I had been looking forward to the appearance of the new Microsoft Natural Keyboard Pro for some time. I had used the first version of the "split" Natural Keyboard for years and loved the comfort it gave me during my long hours of keyboard use. Because of my example, my wife had adopted the smaller and newer Natural Keyboard Elite for her computer, and after a few days had announced she couldn't imagine ever going back to a traditional keyboard. As I am the legislation officer for my professional association, I spend long hours on line connected to governmental websites. The new keyboard from Microsoft promised dedicated keys to control email and web browsing, and I knew they would save me time.

After using the new keyboard for a few days, I find I am very pleased with it. The footprint is about the same as the original Natural keyboard. The width is identical and it's about an inch shorter. This still makes it more bulky than the Natural Keyboard Elite, but I had always preferred the larger format, finding that it makes using the cursor keys easier. The keyboard also has a slightly different feel to it. The keys are not as soft to the touch as the old keys were, and the arch of the keyboard is higher, as is the wrist rest. This is a plus, as the old keyboard allowed one to cheat a bit on hand placement, and that could lead to wrist problems.

Another difference is that several of the keys carry a secondary label on their front side, reminding you of common Windows keyboard shortcuts, such as "Control S" for Save.

The keyboard uses two connections to attach to your computer.
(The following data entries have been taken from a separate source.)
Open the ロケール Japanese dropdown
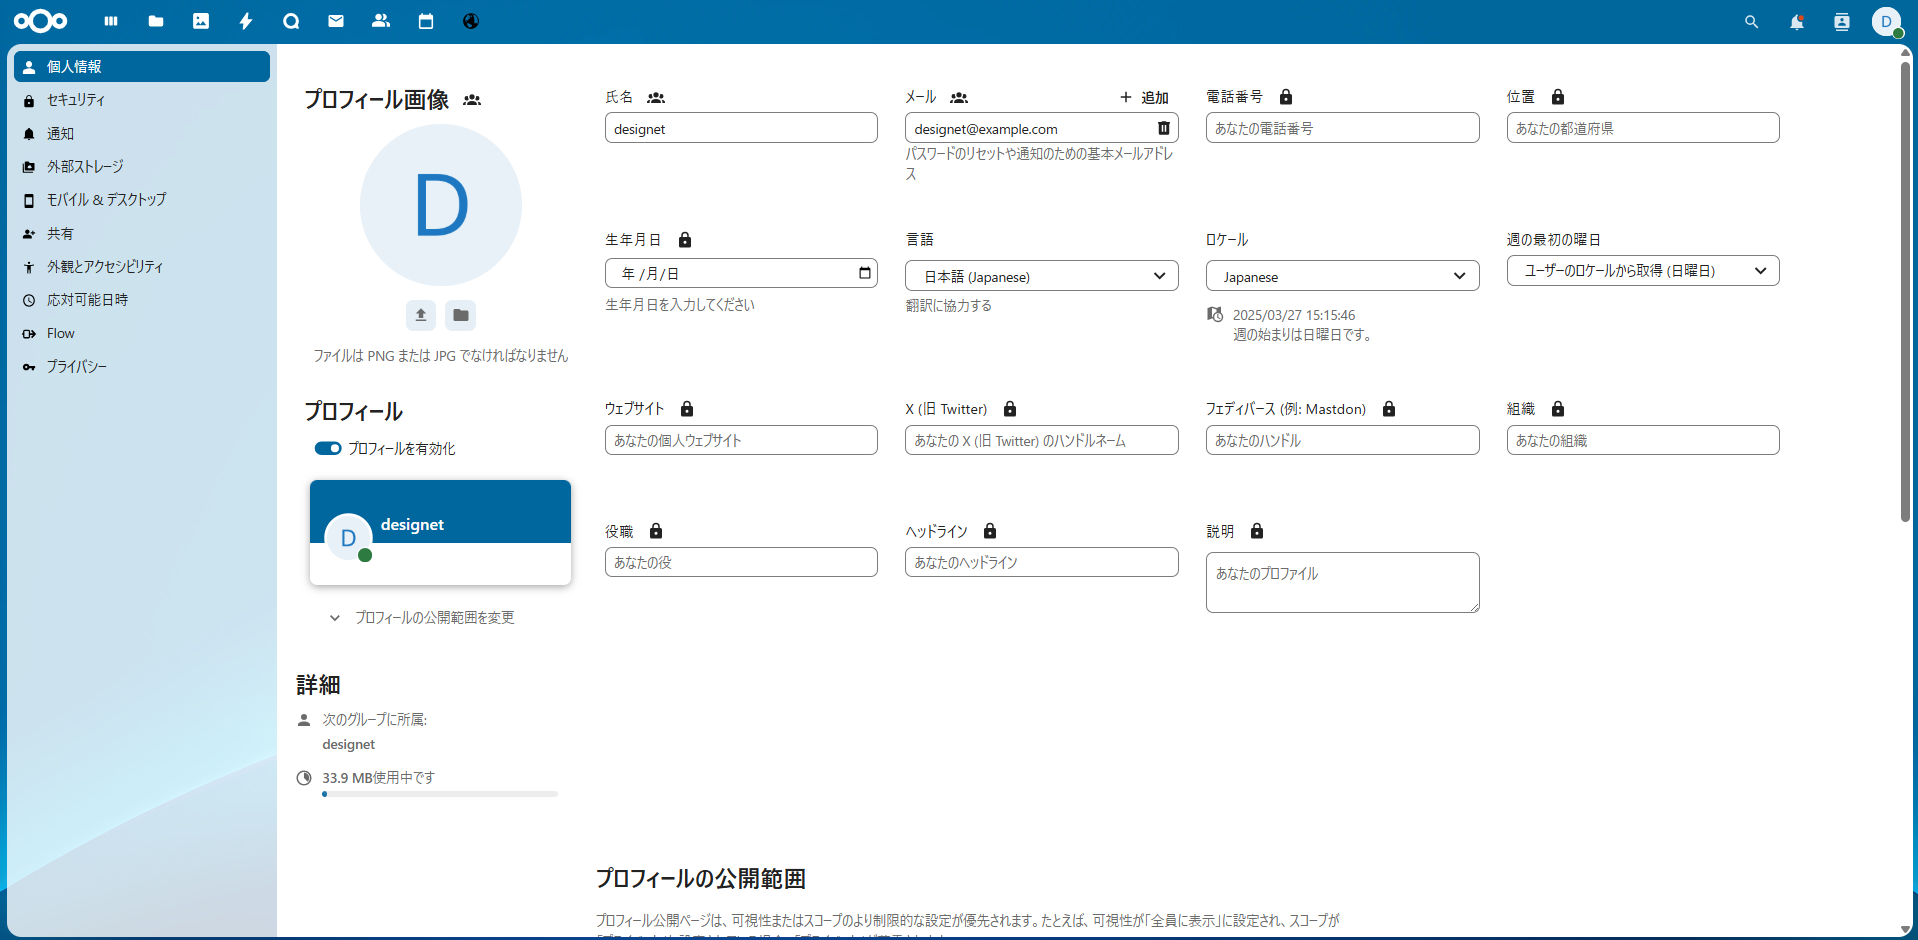The height and width of the screenshot is (940, 1918). (1341, 276)
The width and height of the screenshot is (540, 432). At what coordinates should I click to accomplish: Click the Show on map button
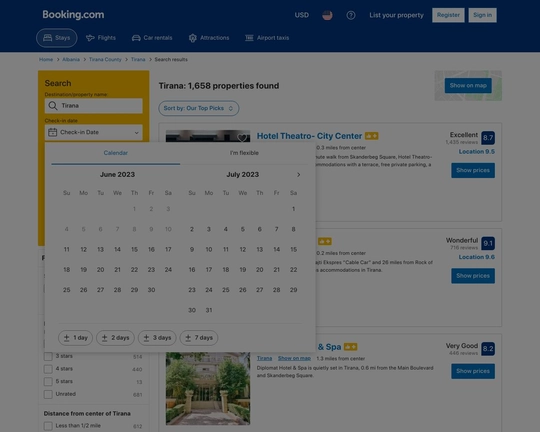[468, 85]
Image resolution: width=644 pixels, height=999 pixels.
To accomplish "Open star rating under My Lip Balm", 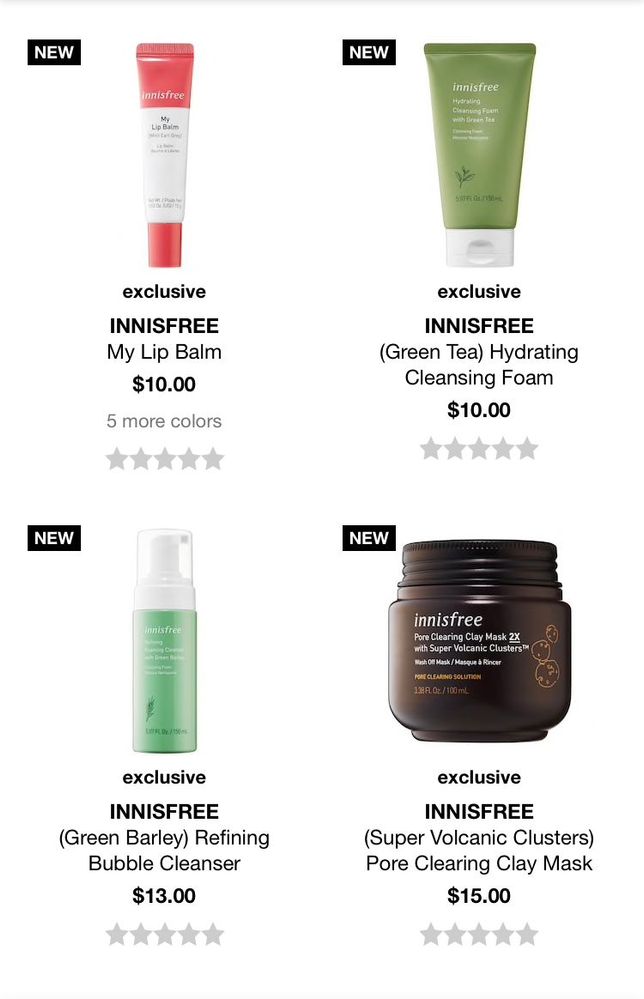I will coord(164,459).
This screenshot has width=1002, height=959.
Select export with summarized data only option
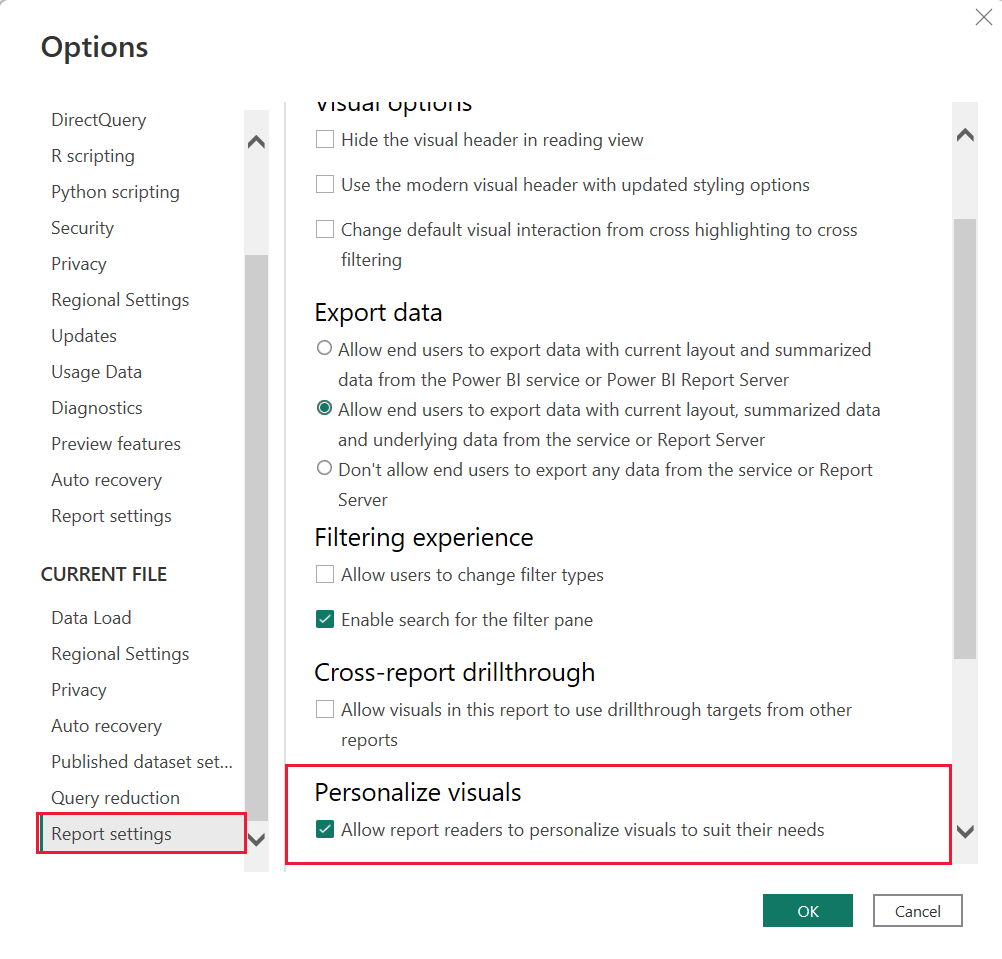point(324,348)
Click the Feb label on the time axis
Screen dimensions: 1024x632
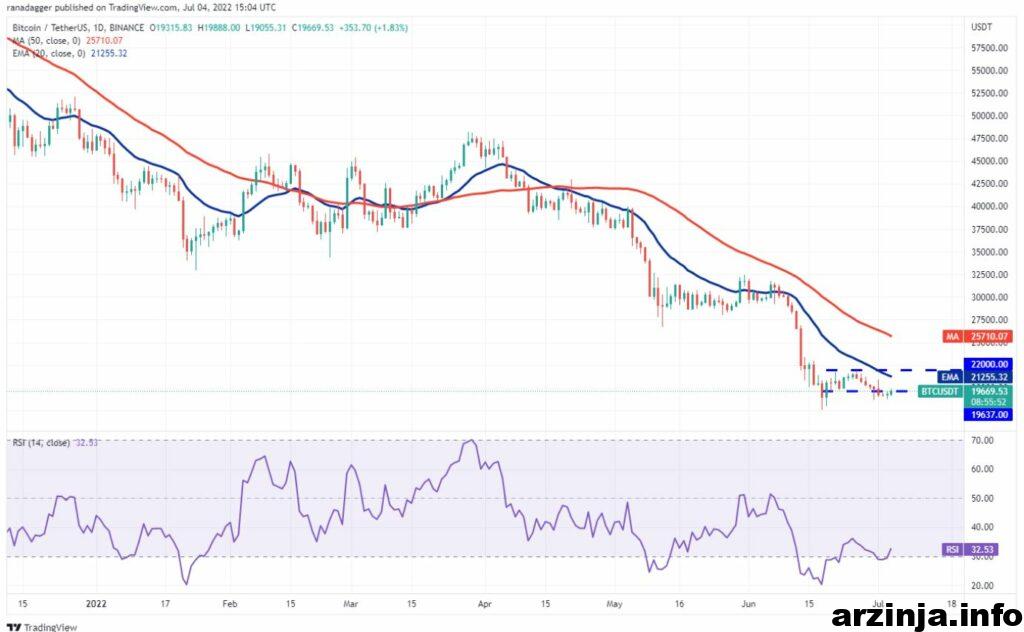click(x=229, y=604)
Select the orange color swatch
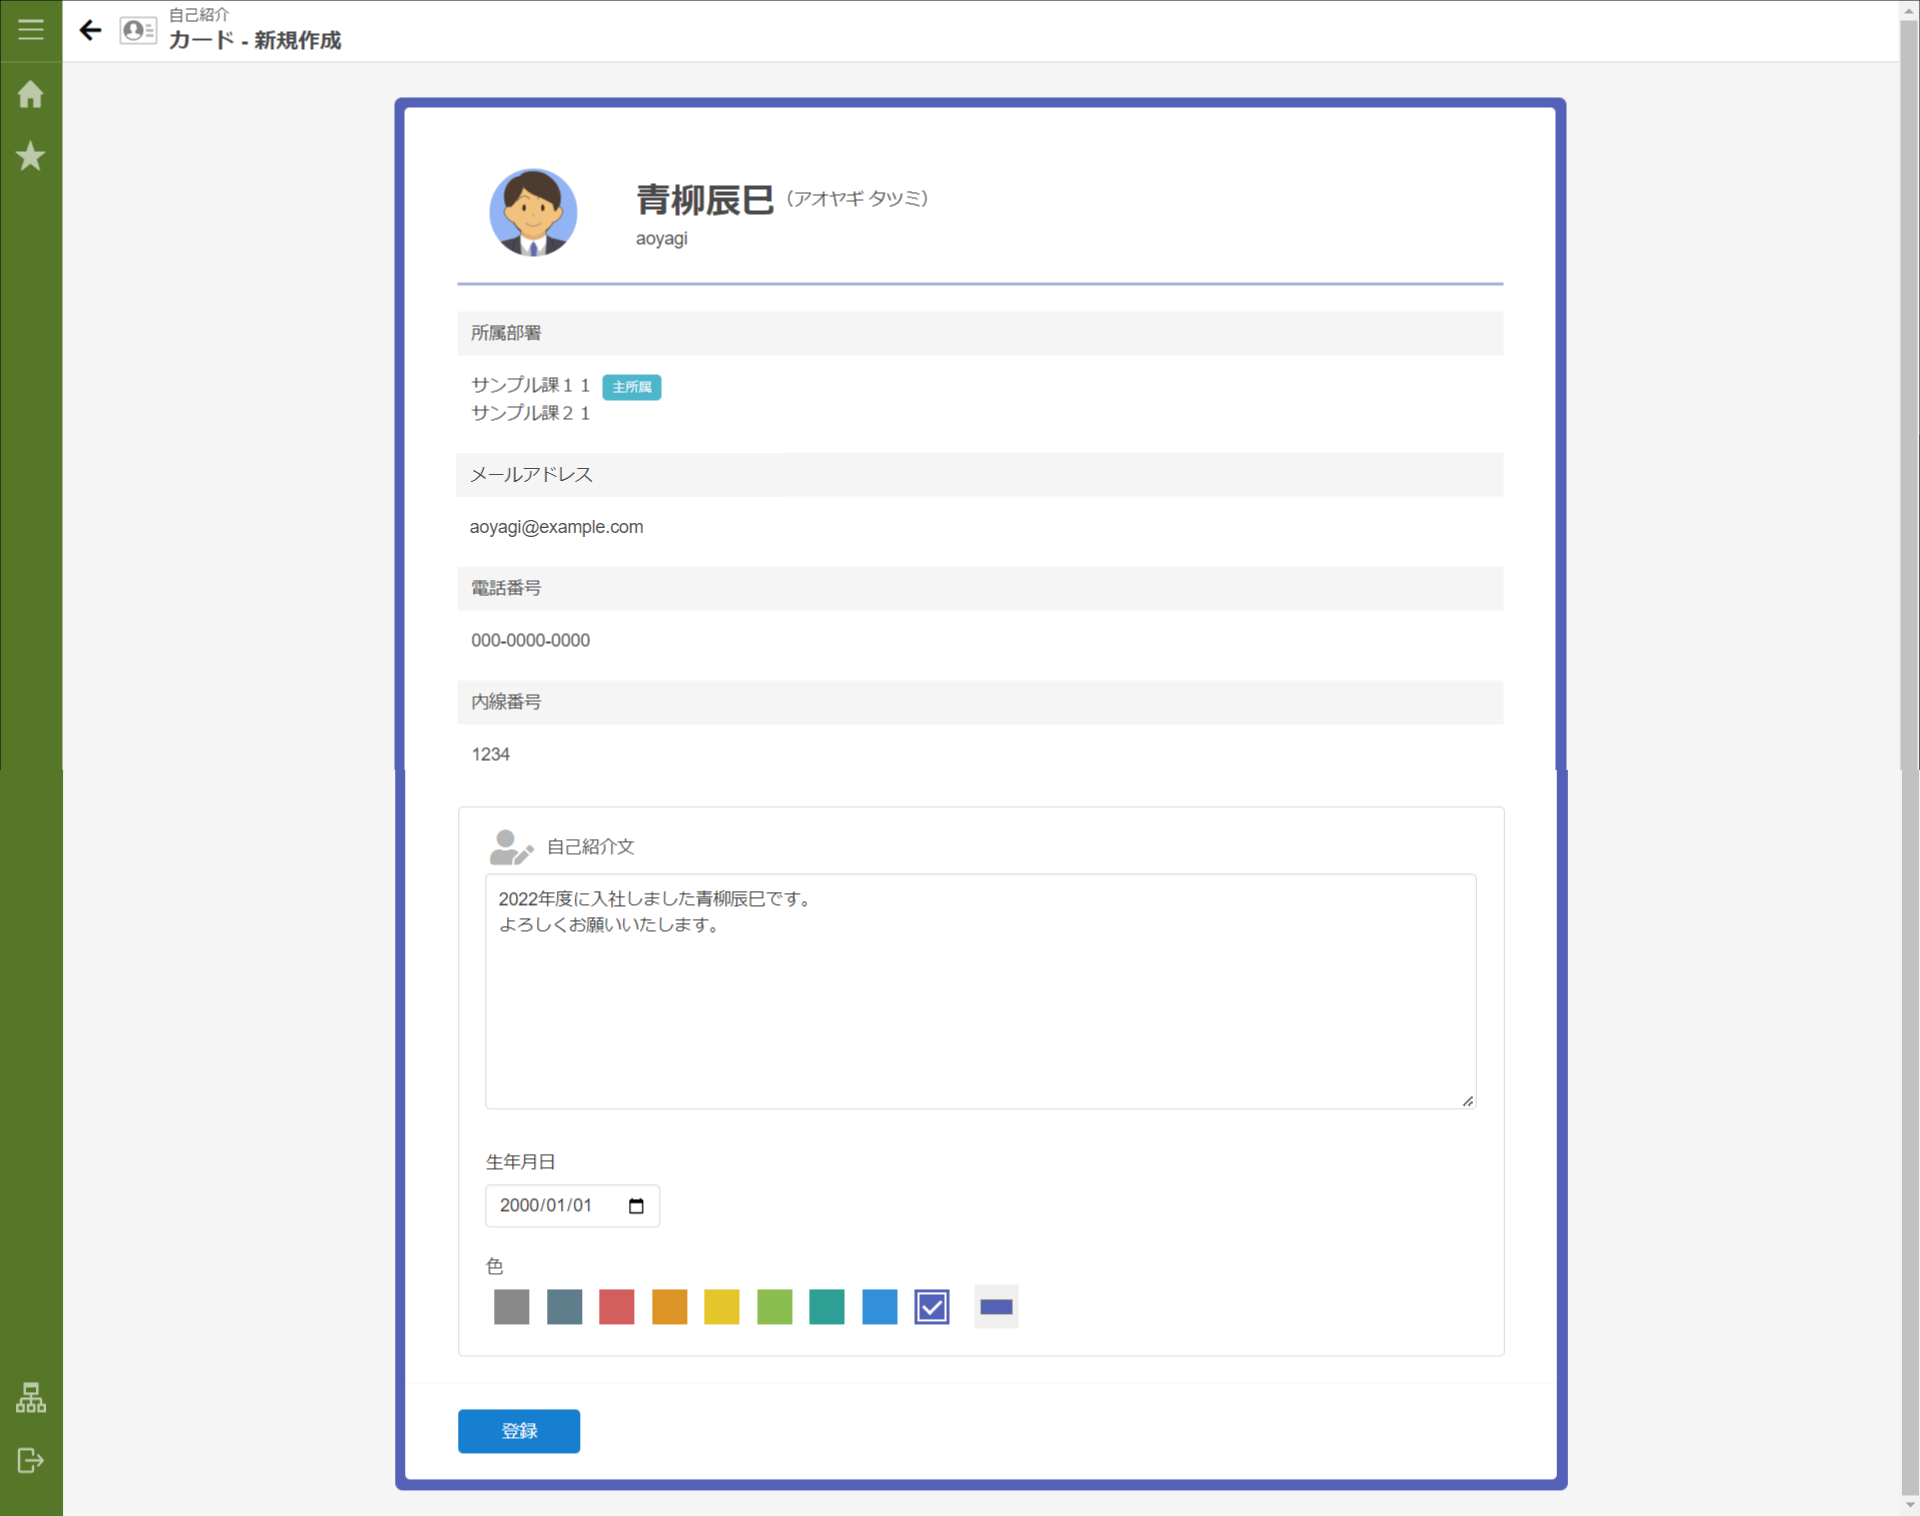Screen dimensions: 1920x1516 pos(669,1307)
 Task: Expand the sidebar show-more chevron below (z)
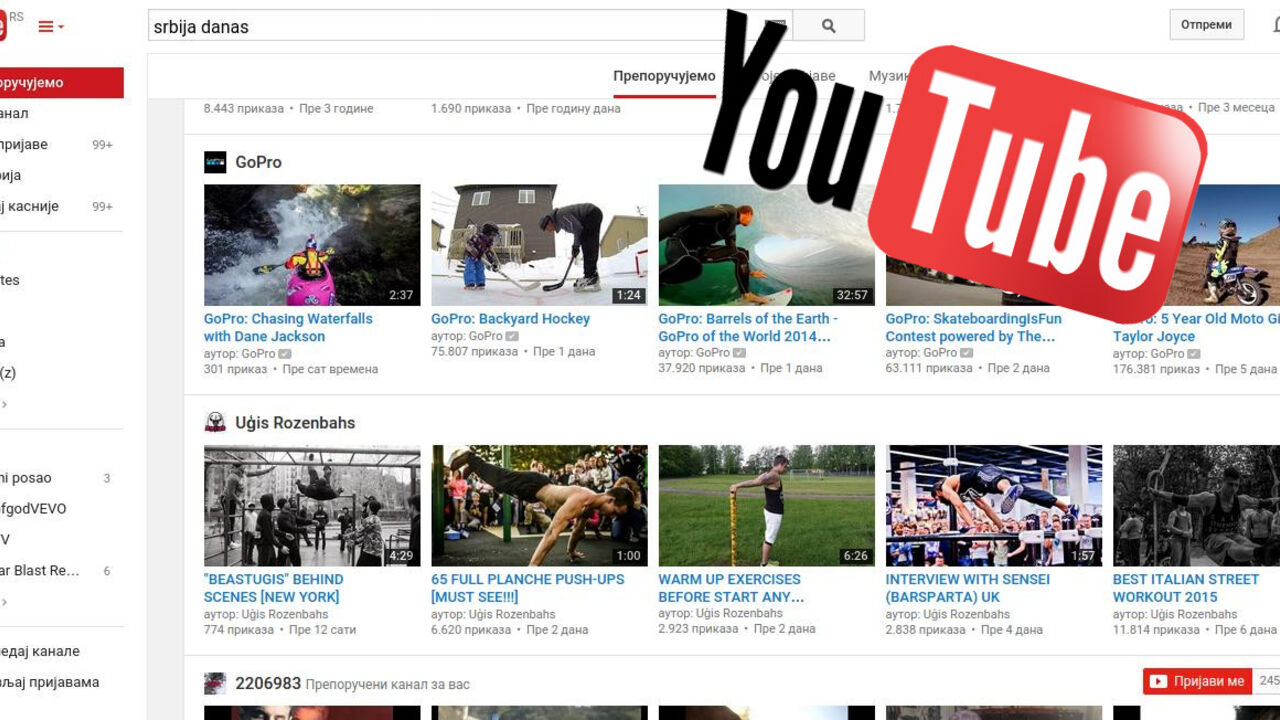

One goes into the traditional PS2 keyboard connector that is standard on personal computers. The other connector attaches to a Universal Serial Port (USB), if your computer has one. You don't need to use the USB connector if you don't want to, but one of the nice features of this keyboard is that it has two USB connectors built into it that allow you to daisy-chain other USB devices. I currently have my USB Zip drive connected to one of the ports in the keyboard and it works fine. The documentation states that if your computer's BIOS supports a USB keyboard, you can actually connect only through the USB port.